## GIVEN DATA
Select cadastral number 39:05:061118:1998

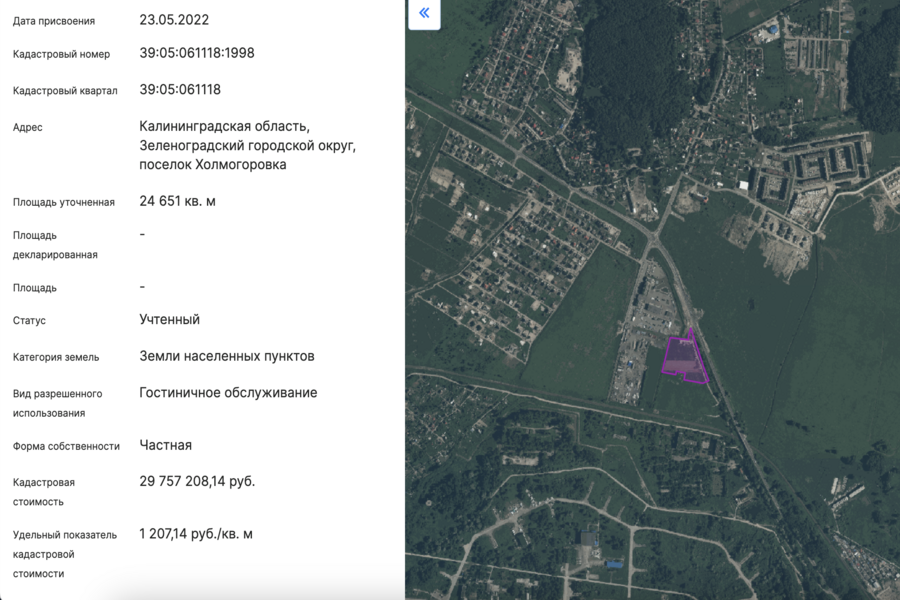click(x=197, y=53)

...

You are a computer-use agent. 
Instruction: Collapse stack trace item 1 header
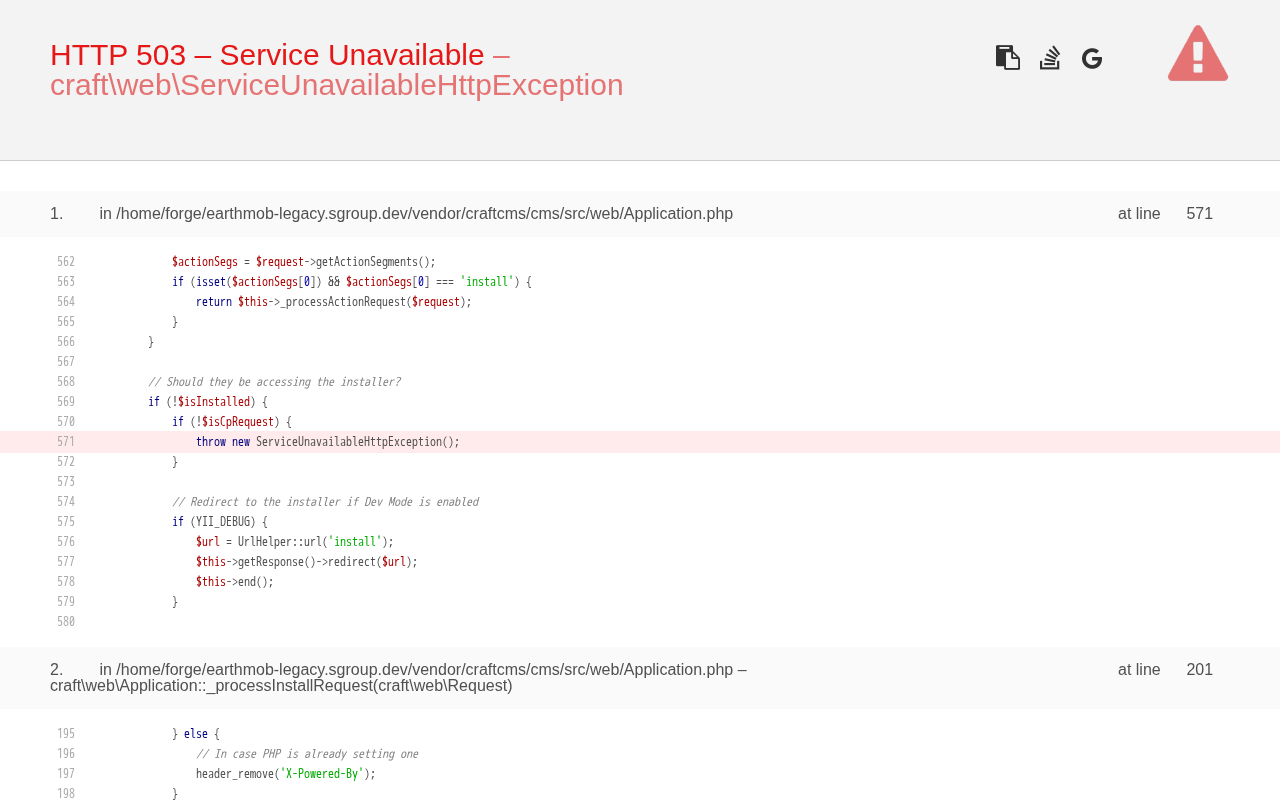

---

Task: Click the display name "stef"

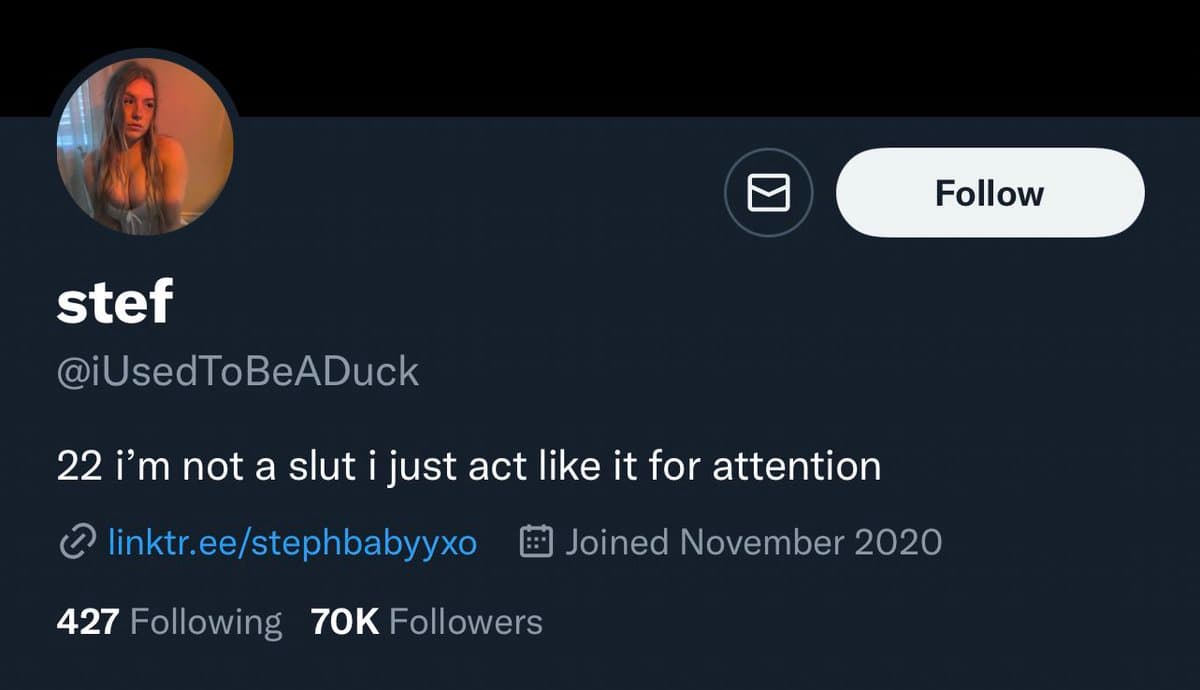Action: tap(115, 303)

## DIRECTION
Return the data above verbatim, from the line containing "You are a computer-use agent." through the line containing "Instruction: Collapse stack", with both of those lines included.

## CORRECT OUTPUT
You are a computer-use agent. 
Instruction: Collapse stack trace item 1 header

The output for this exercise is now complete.